青森ねぶた祭に参加した「LAねぶた囃子保存会」のメンバーたち=5日

 米ロサンゼルス(LA)在住の青森県ゆかりの人や、ねぶた好きで組織する「LAねぶた囃子(ばやし)保存会」のメンバー9人が、5日の青森ねぶた祭に参加した。LA仕込みの囃子を“聖地”で披露し、「いい経験になった」と晴れやかな表情を見せた。LAでは2007年以降、何度かねぶたが運行されている。「LAの観客から『ラッセラー』の声が上がるくらい、ねぶたが定着するよう続けていきたい」。米国でのねぶたの発信役として、さらに活発な活動を誓った。

 5日夜、9人はそろいのはんてんに身を包み、ねぶた運行団体・青森菱友会(りょうゆうかい)の前囃子に参加した。他の囃子方に負けないほど「ラッセラー」と声を上げ、笛と手びらがねを鳴らし続けた。ねぶた小屋に戻ると「『いつ終わるの』と思ったけど、お客さんの顔を見ると元気が出た」「楽しかった」と口々に感想を言い合った。
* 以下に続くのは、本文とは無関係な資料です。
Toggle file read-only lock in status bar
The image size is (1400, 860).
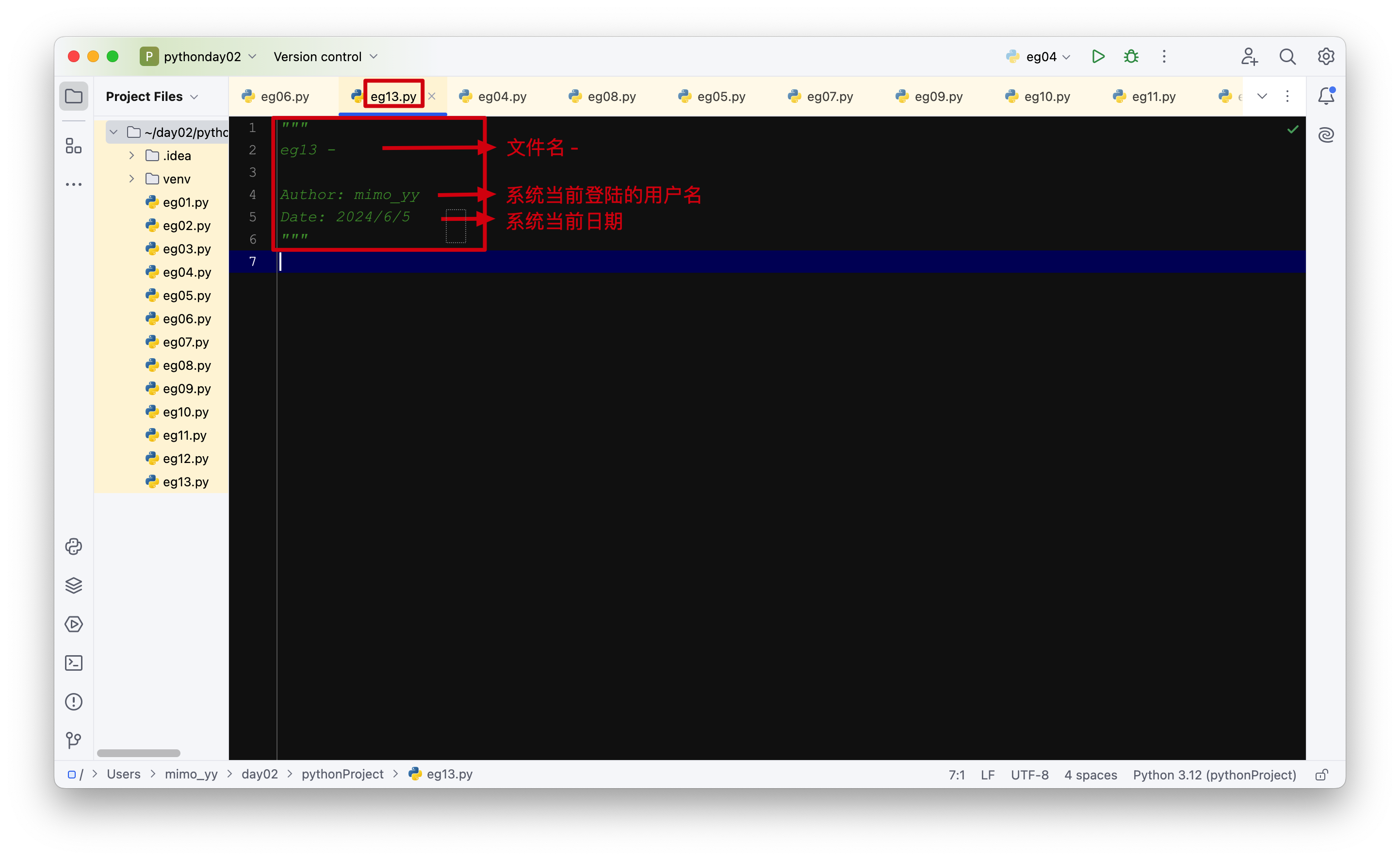(x=1321, y=775)
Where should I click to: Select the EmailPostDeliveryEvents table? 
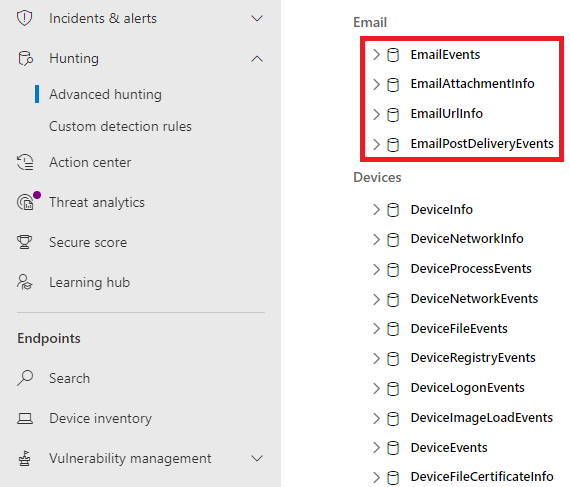482,144
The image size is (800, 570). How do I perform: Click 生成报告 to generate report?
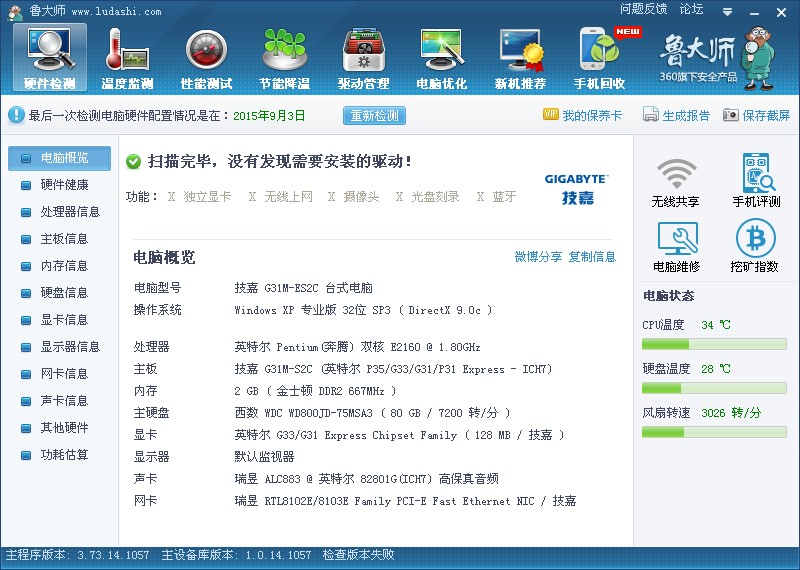pos(677,116)
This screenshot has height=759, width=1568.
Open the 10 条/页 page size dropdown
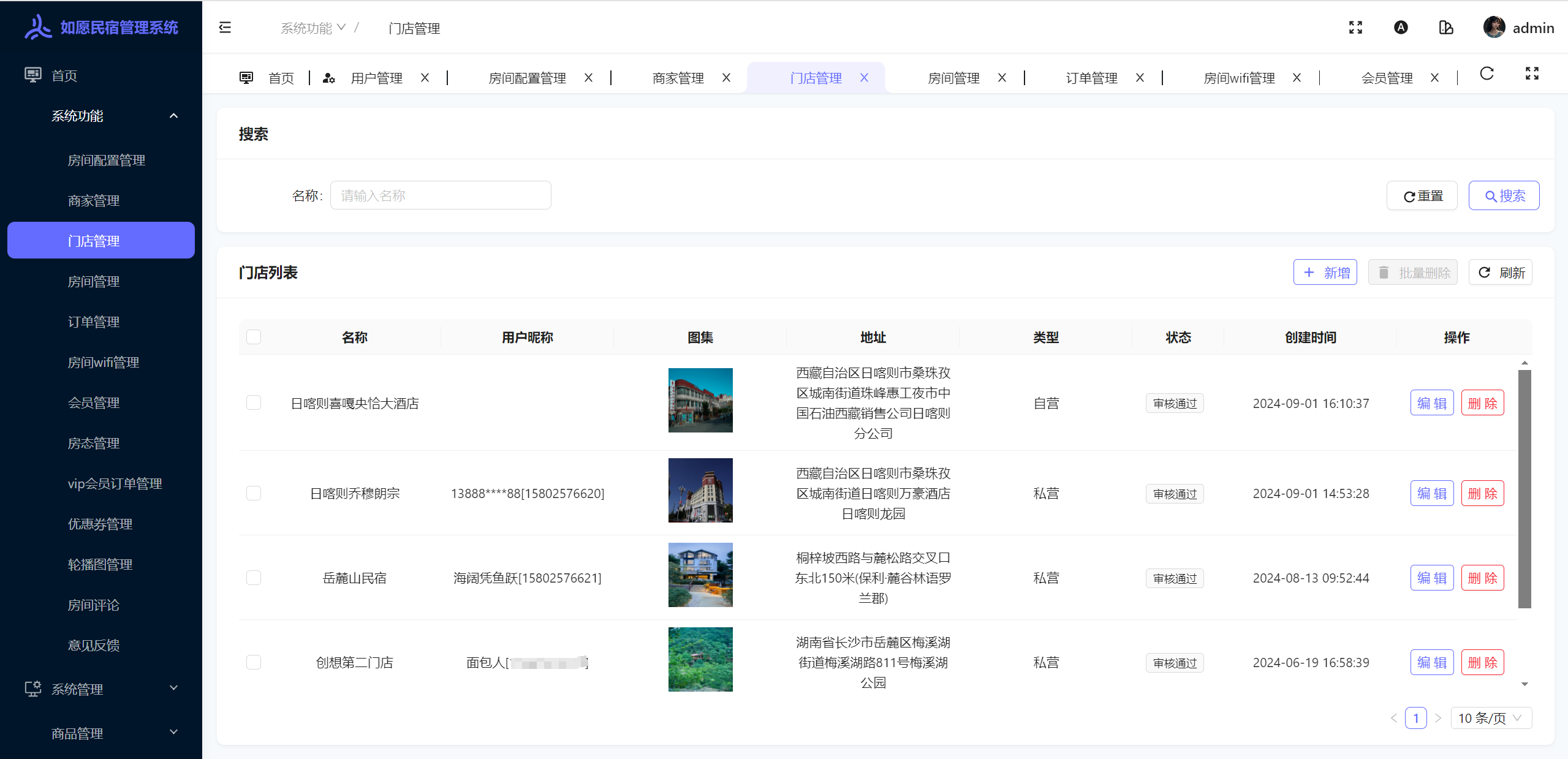pos(1490,718)
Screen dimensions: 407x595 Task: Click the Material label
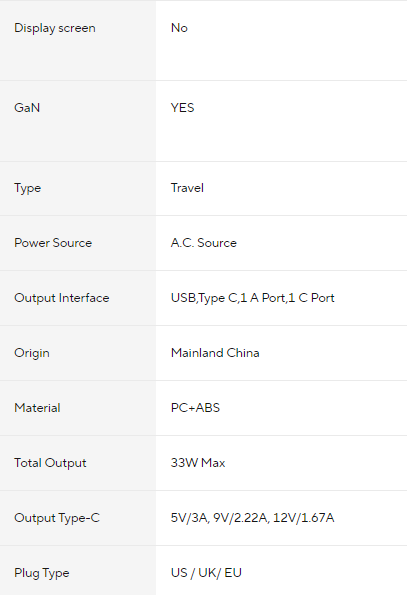pos(37,408)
 保存会は、07年にLAでねぶたが運行された後に設立された。メンバーは現在約30人。現地の県人会などとともに、夏の「2世ウイークフェスティバル」や、ハリウッドでの「クリスマスパレード」で運行している。メンバーはこれらをきっかけに、ねぶたのとりこになっていった。

 通常は月2回程度、イベント前は毎週集まって囃子の練習を積む。これまでもメンバーが個別に来県することはあったが、今回は初めて研修という形で有志9人が訪れた。

 「かねも太鼓も笛も、もっとうまくなりたい」という山村あかりさん(28)は父が弘前市出身。LAで初めてねぶたを見た。「教えてくれる人や団体で囃子が微妙に違う。その違いが分かるようになり、楽しくなってきた」という。

 青森市育ちの市澤瑤子さん(37)は、里帰りを兼ねて参加。青森にいる時に囃子の経験はなかったが、「LAでねぶたをやっているなら行かないと」と保存会に参加した。「ねぶたを見ると、やっぱり『青森いいな』と思う」

 フルートを吹いていた経験から笛を始めた豊田房子さん(65)=広島県出身=は一行のリーダー的存在。「保存会のメンバー、特に若手を増やして活動を続けていきたい」と抱負を語った。

 08年からLAでの囃子指導を始め、現在も交流を続ける菱友会の林均実行委員長(57)は「青森ねぶたを全米にアピールするとともに、今後も活動を続けてほしい。後継者育成のため、引き続きお手伝いしたい」と強調。LA運行のねぶたを制作してきたねぶた師・竹浪比呂央さん(59)は「海外公演はイベント的な形で終わることも多く、ここまで続くとは思わなかった。LAを拠点にしたねぶた文化の発信と交流に期待したい」とエールを送った。